There
is no one who has ever felt uneasy under the blasphemies of the enemy
but must entertain deep gratitude for so complete a discharge as
Coleridge has procured him from the task of defending such lines as
"And I have travelled far as Hull to see
What clothes he might have left or other property."
Defend them indeed the ordinary reader probably would not, preferring
even the abandonment of his theory to a task so humiliating. But the
theory has so much of truth and value in it that the critic who has
redeemed it from the discredit of Wordsworth's misapplications of it is
entitled to the thanks of every friend of simplicity, who is at the
same time an enemy of bathos. There is no longer any reason to treat
the deadly commonplaces, amid which we toil through so many pages of
the _Excursion_, as having any true theoretic affinity with its
but too occasional majestic interludes.

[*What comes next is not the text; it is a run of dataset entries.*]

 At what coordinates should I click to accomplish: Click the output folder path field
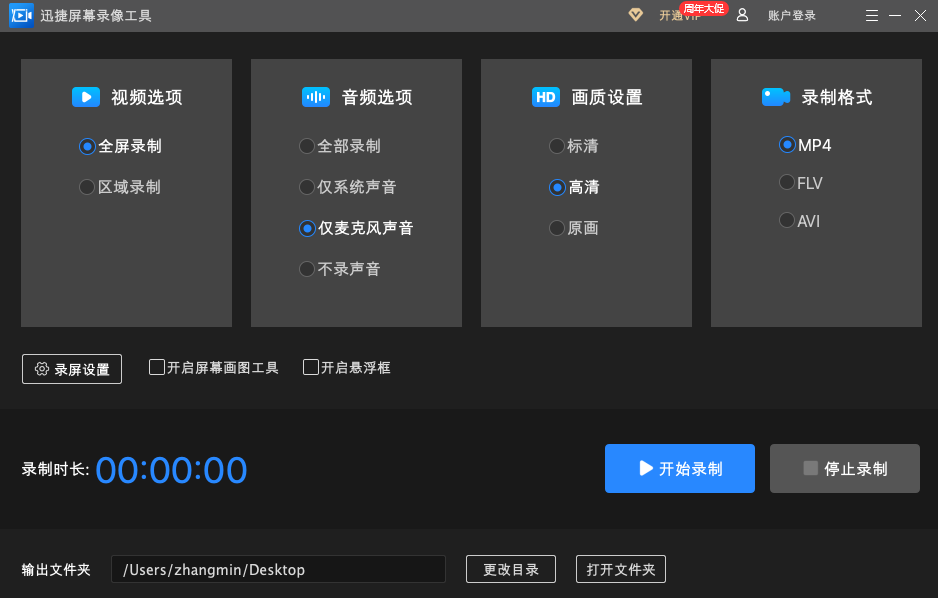[278, 569]
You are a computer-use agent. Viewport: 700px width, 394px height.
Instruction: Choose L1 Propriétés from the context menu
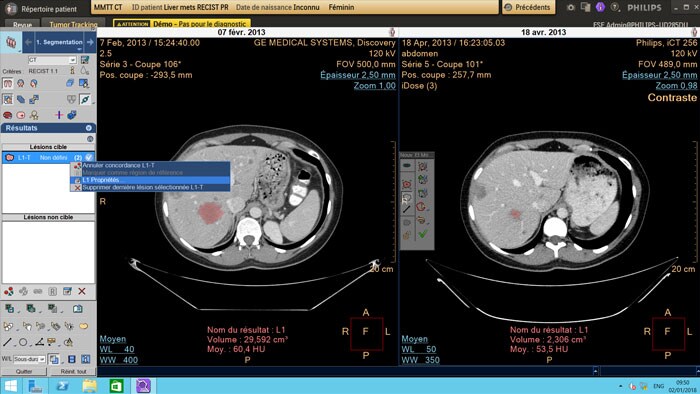click(150, 180)
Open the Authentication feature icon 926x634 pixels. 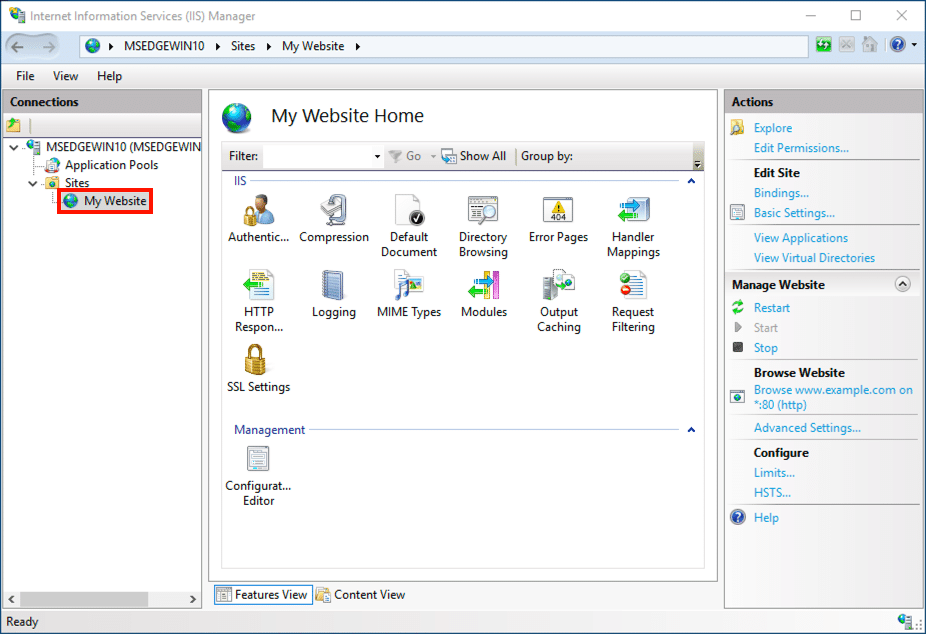(258, 212)
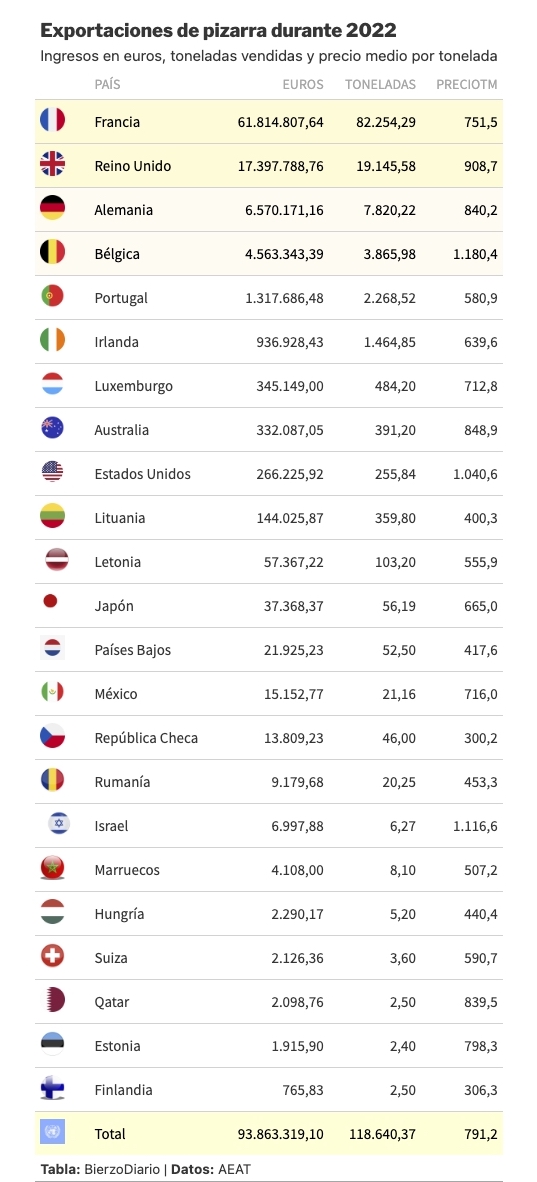Image resolution: width=537 pixels, height=1182 pixels.
Task: Click the PAÍS column header
Action: pyautogui.click(x=107, y=84)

The smooth square-cut blocks of
prose which insult the natural beauty of poetic rock and boulder even
in such a scene of naked moorland grandeur as that of _Resolution and
Independence_ are seen and shown to be the mere intruders which we
have all felt them to be. To the Wordsworthian, anxious for a full
justification of the faith that is in him, the whole body of
Coleridge's criticism on his friend's poetry in the _Biographia
Literaria_ may be confidently recommended.